Pywfplan is a stripped down version of that application that retains the basic functionality and exports it as a Python module.
Ensure that you have a C++ compiler and the boost library installed, then run
python setup.py install
Or use the provided docker file:
docker build -t pywfplan .
docker run -p 8888:8888 -it pywfplan
Suppose you are given the following
- a list of agents
- a list of shift definitions
- a staffing curve that tells how many agents must be at work at a given time
- some more requirements (for example about specific contract types or about how rests are assigned)
and you are asked to produce an optimal plan for one week that obeys the requirements. That is you have to assign a shift to every agent for each day.
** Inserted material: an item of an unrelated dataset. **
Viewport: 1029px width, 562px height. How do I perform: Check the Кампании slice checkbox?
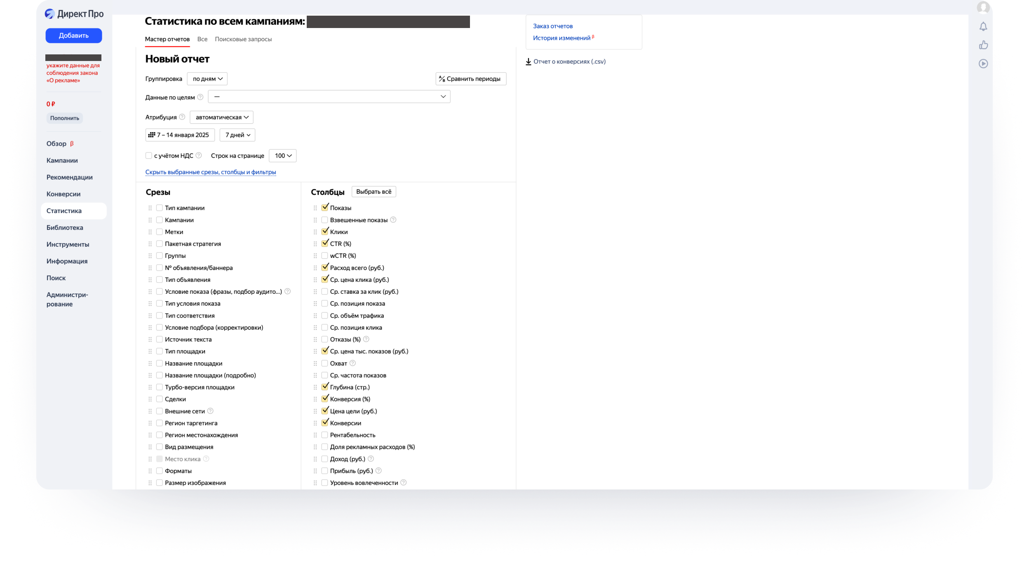160,220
The plan should be optimal in the sense that at any given time there should be just enough agents at work to ensure that calls are being answered but no more than them and of course at no time there should be less than the minimum number of agents required.
In pywfplan the Shift
class provides a simple notation to encode shift and
requirements:
# 4 hours shifts
A1 = Shift.fromSpec("A1", "09:00-12:00")
A2 = Shift.fromSpec("A2", "09:30-12:30")
A3 = Shift.fromSpec("A3", "10:00-14:00")
...
# 8 hours shifts with a pause for lunch
M1 = Shift.fromSpec("M1", "09:00-12:00,13:00-17:00")
M2 = Shift.fromSpec("M2", "09:30-12:30,13:30-17:30")
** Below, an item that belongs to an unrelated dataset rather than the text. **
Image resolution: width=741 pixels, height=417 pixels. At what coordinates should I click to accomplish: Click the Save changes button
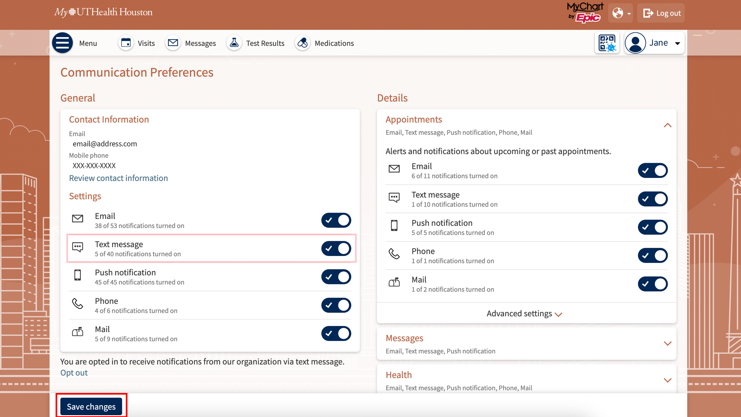91,406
M3 = Shift.fromSpec("M3", "10:00-13:00,14:00-18:00")
...
# a rest shift
R = Shift.fromSpec("R")
then shifts can be composed with +
and *
to define complex assignments:
# assign either A1 or A2 or A3 on a single day
W = A1 + A2 + A3
# assign A1 on day 1, A2 on days 2-5 and R on day 7
W = A1 * A2 * A2 * A2 * A2 * A2 * R
# assign a 4 hours shift on days 1-5, a 8 hour shift on day 6 and rest on day 7
A = A1 + A2 + A3
M = M1 + M2 + M3
W = A * A * A * A * A * M * R
The StaffPlanner
class is used to produce the optimal plan:
planner = StaffPlanner()
you set the target staffing curve
planner.setStaffingTarget(target, days=7)
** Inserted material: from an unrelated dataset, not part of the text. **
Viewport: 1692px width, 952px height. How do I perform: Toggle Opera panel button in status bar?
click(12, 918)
for each agent you specify its assignment rule
# this agent works 4 hours from mon to fri
W = A1 + A2 + A3
rule = W * W * W * W * W * R * R
planner.addAgentRule(agent_code, rule)
the optimization is run with
planner.run()
and the optimal plan for each agent is retrieved with
agent_plan = planner.getAgentPlan(agent_code)
Internally pywfplan converts the assignment rule into a finite state machine that can be used to sample all the valid plans for that agent, for an example you can look here.
The planner then uses simulated annealing to minimize the average squared difference between the sampled plan staffing and the target staffing curves.